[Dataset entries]
┌──

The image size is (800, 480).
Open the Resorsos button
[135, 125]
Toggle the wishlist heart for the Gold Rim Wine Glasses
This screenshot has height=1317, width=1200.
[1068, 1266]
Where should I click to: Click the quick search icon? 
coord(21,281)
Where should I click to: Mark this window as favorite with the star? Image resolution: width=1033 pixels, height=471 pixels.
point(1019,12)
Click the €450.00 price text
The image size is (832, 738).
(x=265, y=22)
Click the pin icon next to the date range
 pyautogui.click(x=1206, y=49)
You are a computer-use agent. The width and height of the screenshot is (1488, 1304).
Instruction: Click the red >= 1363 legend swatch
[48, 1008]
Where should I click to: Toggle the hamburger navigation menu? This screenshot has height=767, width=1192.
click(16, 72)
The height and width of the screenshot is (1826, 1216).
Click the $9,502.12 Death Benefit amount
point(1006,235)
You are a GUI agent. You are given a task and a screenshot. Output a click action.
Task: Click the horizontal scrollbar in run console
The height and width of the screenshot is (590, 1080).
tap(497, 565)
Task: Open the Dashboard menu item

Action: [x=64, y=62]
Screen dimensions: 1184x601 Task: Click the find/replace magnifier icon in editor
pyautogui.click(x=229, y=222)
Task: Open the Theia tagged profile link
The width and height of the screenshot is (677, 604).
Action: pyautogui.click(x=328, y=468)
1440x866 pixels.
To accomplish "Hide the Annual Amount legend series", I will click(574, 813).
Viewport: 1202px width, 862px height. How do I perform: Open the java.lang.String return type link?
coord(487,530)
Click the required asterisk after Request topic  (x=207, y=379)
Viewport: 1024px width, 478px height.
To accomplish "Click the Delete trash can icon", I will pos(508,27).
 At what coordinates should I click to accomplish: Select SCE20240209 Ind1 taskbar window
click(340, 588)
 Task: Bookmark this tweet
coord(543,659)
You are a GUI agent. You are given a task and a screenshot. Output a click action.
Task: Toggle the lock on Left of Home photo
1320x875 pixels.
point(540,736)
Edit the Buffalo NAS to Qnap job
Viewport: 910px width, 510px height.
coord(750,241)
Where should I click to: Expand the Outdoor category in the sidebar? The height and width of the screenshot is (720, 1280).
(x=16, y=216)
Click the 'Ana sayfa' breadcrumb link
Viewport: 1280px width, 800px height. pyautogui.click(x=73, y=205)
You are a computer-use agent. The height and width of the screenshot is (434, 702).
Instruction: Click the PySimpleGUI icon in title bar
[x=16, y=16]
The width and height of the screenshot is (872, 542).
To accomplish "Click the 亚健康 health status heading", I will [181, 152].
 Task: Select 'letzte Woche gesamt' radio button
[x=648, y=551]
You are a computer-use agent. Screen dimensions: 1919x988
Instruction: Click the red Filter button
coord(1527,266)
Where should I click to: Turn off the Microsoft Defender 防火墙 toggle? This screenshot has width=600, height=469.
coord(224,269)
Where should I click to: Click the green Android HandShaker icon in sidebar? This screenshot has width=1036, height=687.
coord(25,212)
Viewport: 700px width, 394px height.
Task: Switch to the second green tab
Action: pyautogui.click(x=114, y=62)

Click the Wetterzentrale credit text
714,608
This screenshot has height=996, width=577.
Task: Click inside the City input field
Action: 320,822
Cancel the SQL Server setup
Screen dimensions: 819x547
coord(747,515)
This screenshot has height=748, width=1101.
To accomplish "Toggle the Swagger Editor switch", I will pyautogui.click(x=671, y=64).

└──

## [EXERCISE REQUIREMENTS]
Reproduce exactly what appears from the line containing "Click the required" down to the final line of the data.

## [OUTPUT FOR THIS TASK]
Click the required asterisk after Request topic  (x=207, y=379)
Viewport: 1024px width, 478px height.
To accomplish "Click the Delete trash can icon", I will pos(508,27).
 At what coordinates should I click to accomplish: Select SCE20240209 Ind1 taskbar window
click(340, 588)
 Task: Bookmark this tweet
coord(543,659)
You are a GUI agent. You are given a task and a screenshot. Output a click action.
Task: Toggle the lock on Left of Home photo
1320x875 pixels.
point(540,736)
Edit the Buffalo NAS to Qnap job
Viewport: 910px width, 510px height.
coord(750,241)
Where should I click to: Expand the Outdoor category in the sidebar? The height and width of the screenshot is (720, 1280).
(x=16, y=216)
Click the 'Ana sayfa' breadcrumb link
Viewport: 1280px width, 800px height. pyautogui.click(x=73, y=205)
You are a computer-use agent. The height and width of the screenshot is (434, 702).
Instruction: Click the PySimpleGUI icon in title bar
[x=16, y=16]
The width and height of the screenshot is (872, 542).
To accomplish "Click the 亚健康 health status heading", I will [181, 152].
 Task: Select 'letzte Woche gesamt' radio button
[x=648, y=551]
You are a computer-use agent. Screen dimensions: 1919x988
Instruction: Click the red Filter button
coord(1527,266)
Where should I click to: Turn off the Microsoft Defender 防火墙 toggle? This screenshot has width=600, height=469.
coord(224,269)
Where should I click to: Click the green Android HandShaker icon in sidebar? This screenshot has width=1036, height=687.
coord(25,212)
Viewport: 700px width, 394px height.
Task: Switch to the second green tab
Action: pyautogui.click(x=114, y=62)

Click the Wetterzentrale credit text
714,608
This screenshot has height=996, width=577.
Task: Click inside the City input field
Action: 320,822
Cancel the SQL Server setup
Screen dimensions: 819x547
coord(747,515)
This screenshot has height=748, width=1101.
To accomplish "Toggle the Swagger Editor switch", I will pyautogui.click(x=671, y=64).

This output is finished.